沙哑的自语在死寂中散开,像投入寒潭的石子,只激起一圈自嘲的涟漪。沈明薇——沈落那位目光毒辣的小姑——的话,淬了毒,扎进他严防死守的缝隙。而落羽……片场灯光下那双眼睛,复杂得让他窒息。担忧?震撼?还是……一丝他不敢辨认的柔软?
指尖用力碾过肘弯,那里似乎还残留着落羽掌心的温度,霸道,滚烫。是金主对昂贵“藏品”的维护?还是……那个荒谬绝伦的可能?
报恩。还债。冰冷的铁链绞紧咽喉。
“叩、叩叩。”
敲门声。沉稳,笃定,不容拒绝的节奏。
顾淮舟身体瞬间绷成满弓。他撑起虚软的身体,冷水泼面。刺骨寒意压下眩晕,镜中人脸色惨白如纸,眼下一片浓重乌青,唯有眼底强行冻结的冰层,覆盖住深处的惊涛骇浪。他理了理额发,拉开门。
走廊光线昏沉。落羽站在那里。
他换了衣服。深灰色羊绒衫质地精良,勾勒出宽肩窄腰的轮廓,褪去了片场迫人的锋芒,沉淀下居家的沉静与更深的、难以捉摸的矜贵。光影在他轮廓分明的侧脸上切割出深邃的阴影。
他手里提着一个深蓝色保温袋,无标识,低调得像一个秘密。
视线相撞。空气凝固。
落羽的目光如同实质的探针,在他脸上逡巡——惨白的皮肤,乌青的眼圈,失血的唇。最终落在他强作镇定却难掩疲惫的眼底。那眼神沉静,锐利,带着审视,又似一丝……确认?
他没说话,只是将袋子往前一递。动作干脆,带着不容置疑的意味。
“参汤。”声音低沉,没什么起伏,却奇异地少了惯有的冰层。“小姑熬的。”他点明来源,平淡得像陈述天气,“说你脸色难看,需要补气。”视线不经意掠过顾淮舟下意识按在胃部的手,“没放姜丝。她说……你不喜欢。”

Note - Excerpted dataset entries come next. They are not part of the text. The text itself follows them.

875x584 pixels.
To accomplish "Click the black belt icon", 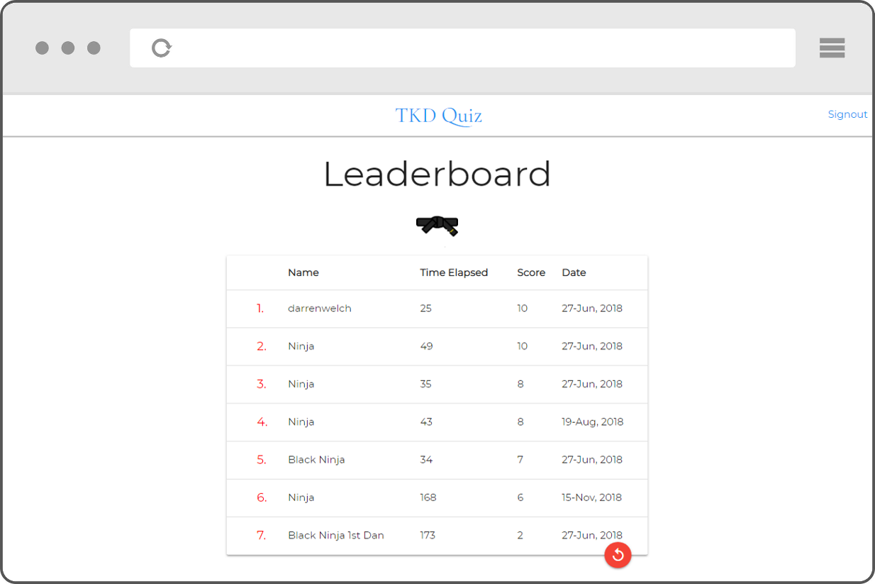I will coord(437,226).
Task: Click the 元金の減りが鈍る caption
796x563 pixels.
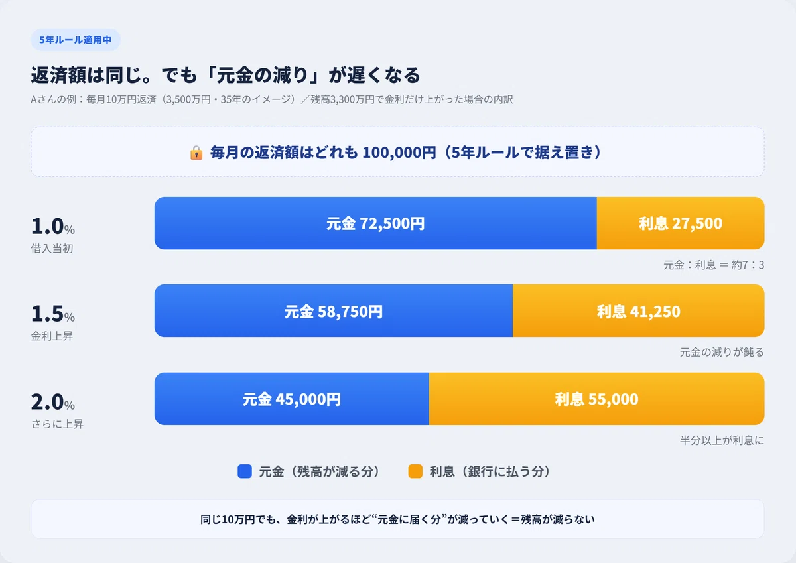Action: (722, 352)
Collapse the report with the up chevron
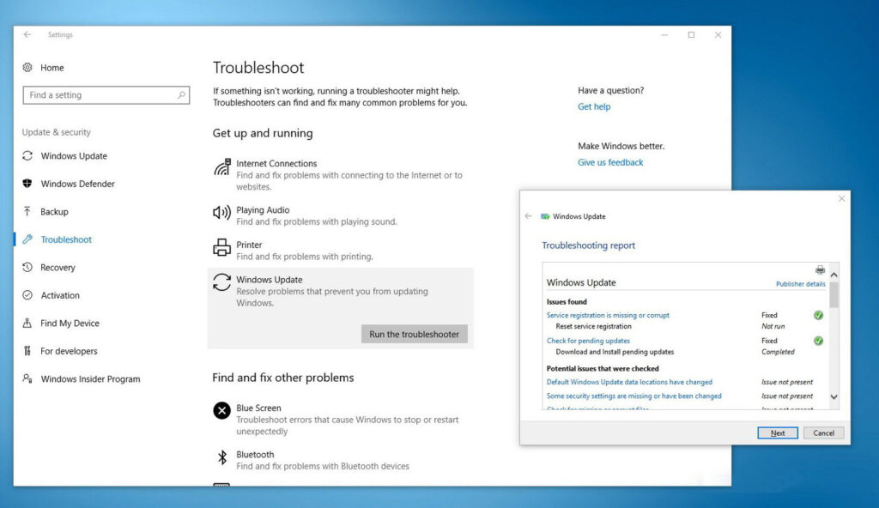Image resolution: width=879 pixels, height=508 pixels. 834,274
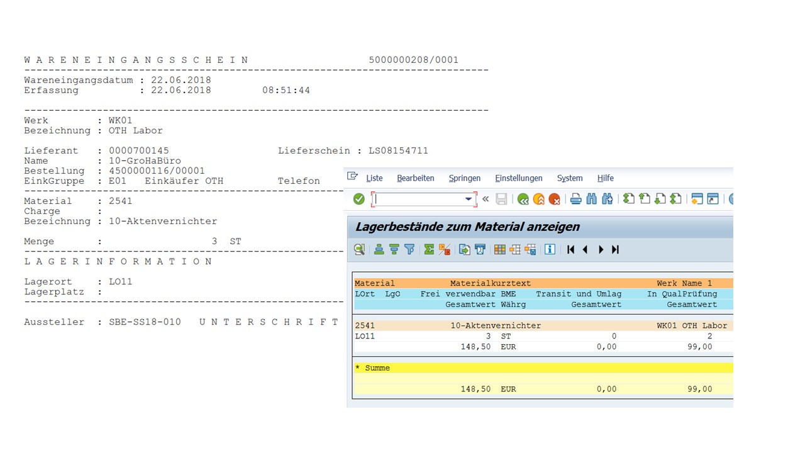Click the Set Filter funnel icon
805x453 pixels.
point(409,250)
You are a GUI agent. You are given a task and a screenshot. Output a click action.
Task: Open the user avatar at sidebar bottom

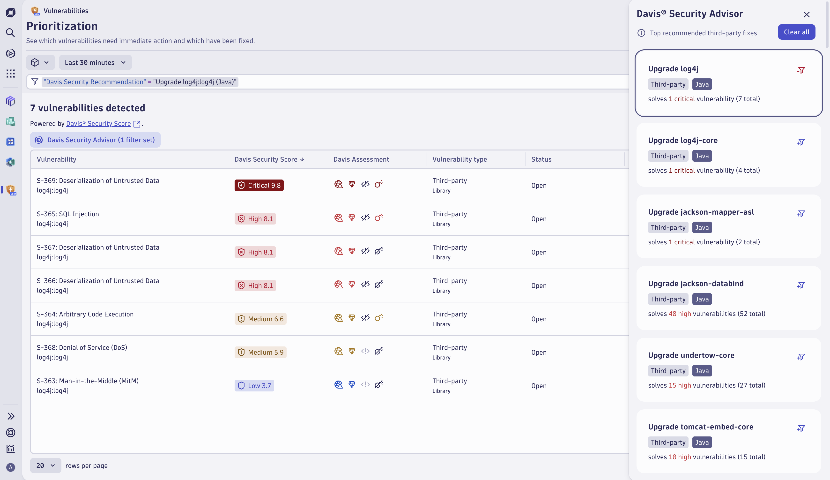click(11, 467)
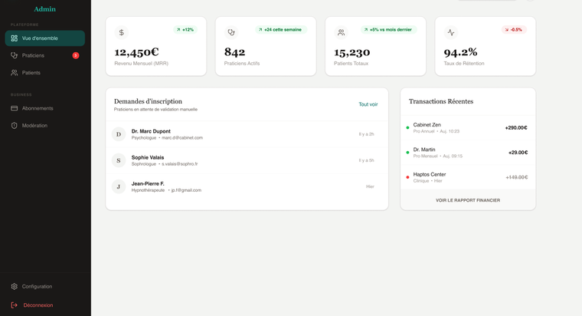Open Voir le rapport financier
Screen dimensions: 582x316
(x=467, y=200)
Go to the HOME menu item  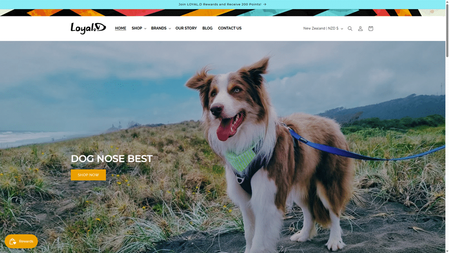(x=121, y=28)
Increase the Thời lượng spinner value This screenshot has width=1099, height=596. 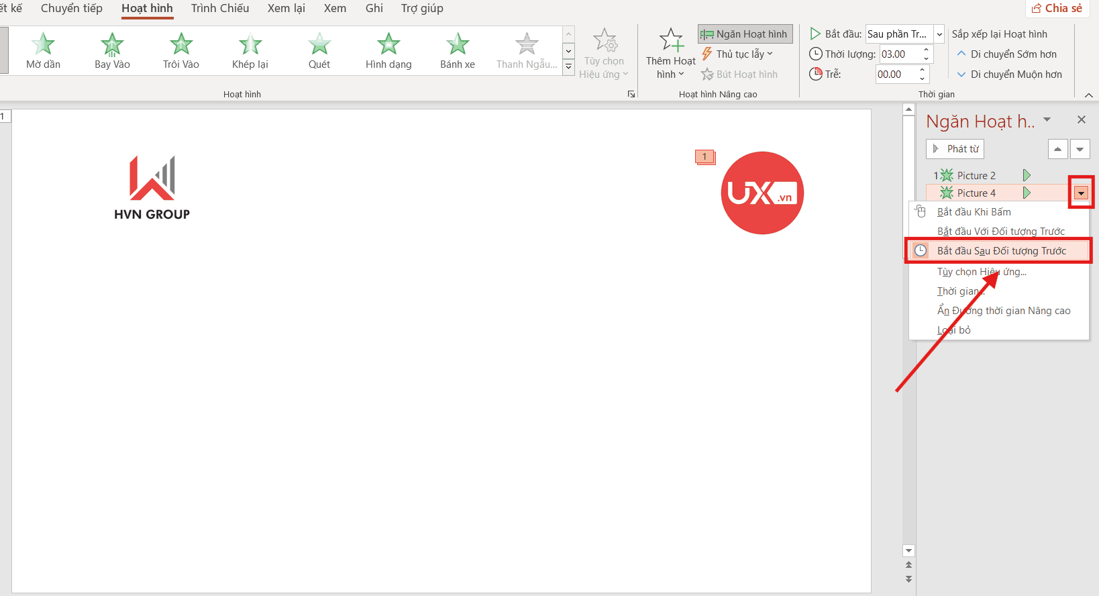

顾淮舟的呼吸猛地一窒。参汤?沈明薇?特意……没放姜丝?一股混杂着巨大惊愕、酸楚和微弱暖意的洪流直冲头顶,几乎要冲垮他刚刚筑起的冰堤。这绝非冰冷的协议!沈明薇的细致,沈落亲自送达的姿态,甚至此刻他站在这里,用近乎平和的语气解释……这一切都带着令人心慌的“破格”。
“拿着。”落羽见他僵立,眉峰几不可察地蹙起,语气染上一丝不耐的强硬,却非命令,更像催促。
顾淮舟几乎是机械地伸出手。指尖触到袋子温热的表面,那热度像带着电流,瞬间窜过手臂,直抵心尖。他接过来,沉甸甸的,装着汤,更装着一种全然陌生的、带着人情味的重量。
“……谢谢沈小姐。”声音干涩发紧,“麻烦沈少了。” 这句“麻烦”,复杂,无措,撕开了公式化的外衣。
落羽的目光在他用力攥紧提袋、指节泛白的手上停留一瞬。“嗯。”一声极淡的回应。走廊里只剩下中央空调低沉的嗡鸣。空气不再紧绷,流淌着一种奇异的、心照不宣的休战。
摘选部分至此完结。